Seja como for, Silvestre Pinheiro Ferreira viveu uma época de profundo e dissolvente anti-aristotelismo. Ele mesmo nunca abriu inteiramente as disponibilidades do seu espírito às influências magistrais do pensamento sistemático de Aristóteles, disperso e dispersivo que andou entre o idealismo alemão e o ecletismo francês, num tempo em que as doutrinas de Vítor Cousin, e do ecletismo espiritualista em geral, beneficiavam de certa e por vezes exagerada aceitação nos cursos universitários que, destituídos de uma magistratura filosófica sistemática, se sujeitavam às ondas de opinião filosófica (o movimento cultural com seus modismos epocais), transmitidas pelas publicações, e pela natural sucessão de diferentes professores, cada um participando do modismo próprio da sua geração. No entanto, um juízo prévio, melhor, um pré-juízo, indica uma acentuada propensão para o sistema na obra de Pinheiro Ferreira, e seria curioso indagar até que ponto a sua ligação a várias fontes filosóficas o não distraiu da genealogia aristotélica onde, culto como era, e inteligente como se afirmou, poderia ter encontrado a chave das horas com que abrir o caminho da originalidade.

Mas... quanto dissemos é condicional e passado inverificável, o que nos obriga a pôr de lado a lúdica conjecturística, para enumerar um ou dois pontos onde situar a tradução que Silvestre Pinheiro Ferreira efectuou das “Categorias” do Estagirita, estando no Brasil.

Se a chamada alta cultura não queria Aristóteles, apesar das reacções suscitadas após o afastamento do Marquês, mas infrutíferas, uma vez que o escol nacional fora educado nesse carisma anti-aristotélico, quem se atreveria a assumir posições prestigiantes para a filosofia aristotélica, pelo menos na Metrópole?

Ainda que educado pela Congregação do Oratório, Pinheiro Ferreira já não foi vítima frágil dos compêndios genuenses, pois, desde os fins do século XVIII que o italiano começara a cair em descrédito, o que de modo nenhum significou que, verificado o erro, a inteligência institucionalizada decidisse renovar o magistério aristotélico. O que na verdade acontecia era o surto do idealismo alemão e do espiritualismo francês, as vagas europeias que se precipitavam sobre um país que, na arte de filosofar, arquitectara superior tradição escolar.

Pinheiro Ferreira cita com desdém os compêndios e a influência do Genuense, e confessa que fora educado nos princípios de Aristóteles. A este facto teremos de atribuir uma das principais razões pelas quais, vendo-se necessitado de traduzir autores de filosofia, deu preferência a Aristóteles e não a outro, numa época em que, apesar das transformações e dos modismos culturais, o aristotelismo não refizera inteiramente o que, durante séculos, para judeus, cristãos e árabes, surgira, ou parecera, como um prestígio inquebrantável.
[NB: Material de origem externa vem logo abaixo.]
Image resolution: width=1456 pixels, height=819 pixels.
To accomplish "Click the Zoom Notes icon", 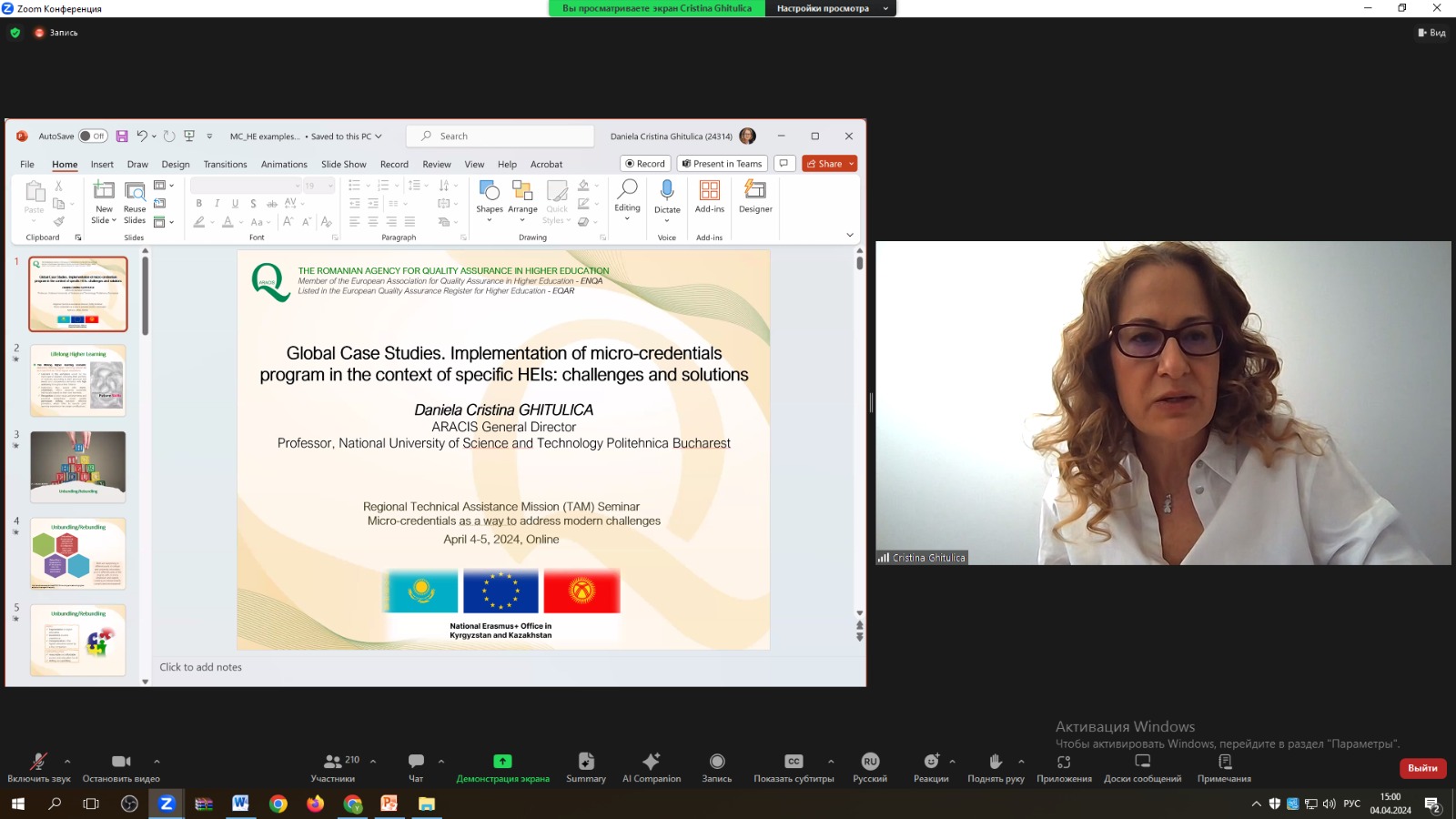I will pyautogui.click(x=1224, y=762).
Os trâmites da Guerra Peninsular levavam Pinheiro Ferreira, em 1809, para o Brasil. Quatro anos depois de chegado ao Rio de Janeiro, o filósofo via-se em dificuldades materiais, de onde recorreu ao ensino como possível resolução de um problema de rendimentos. A Corte foi o lugar escolhido para a regência de um curso de filosofia.

De como os acontecimentos decorreram, diz o filósofo: “azares da fortuna, cuja relação pertence a outro lugar, me levaram a consagrar à instrução da Mocidade os momentos despreocupados dos deveres próprios do emprego, que exercito no serviço do Estado”. Conta, a seguir, como se resolveu “a anunciar, nesta Corte, um Curso de Prelecções Filosóficas sobre a Teoria do Discurso e da Linguagem, a Estética, a Diceósina, e a Cosmologia”.

No Rio de Janeiro deveriam escassear, então, os recursos bibliográficos, o que se deduz da confissão do autor, segundo a qual a falta de um “livro elementar” se opunha à execução do seu plano de instrução da mocidade. Por esse motivo, à medida que as lições iam sendo dadas, eram tornadas públicas através da Imprensa Régia, de onde o livro, constituído por suas lições, correr sob o título genérico de “Prelecções filosóficas”. Não se pode testemunhar com garantia o número de lições cumpridas pelo filósofo na Corte, mas existe um volume que inclui trinta prelecções, o da Biblioteca da Universidade de Coimbra, enquanto existe outro que integra vinte e duas (o da Biblioteca Nacional). Foram publicadas no Rio de Janeiro, no ano de 1813, com licença do Paço.

As lições sobre a filosofia aristotélica, melhor, sobre as “Categorias”, começaram na nona prelecção. Tendo exposto as suas ideias filosóficas, e tendo mostrado que elas diferiam um pouco das teses dos Escritores anteriores, decide iniciar a exposição das ideias dos principais filósofos.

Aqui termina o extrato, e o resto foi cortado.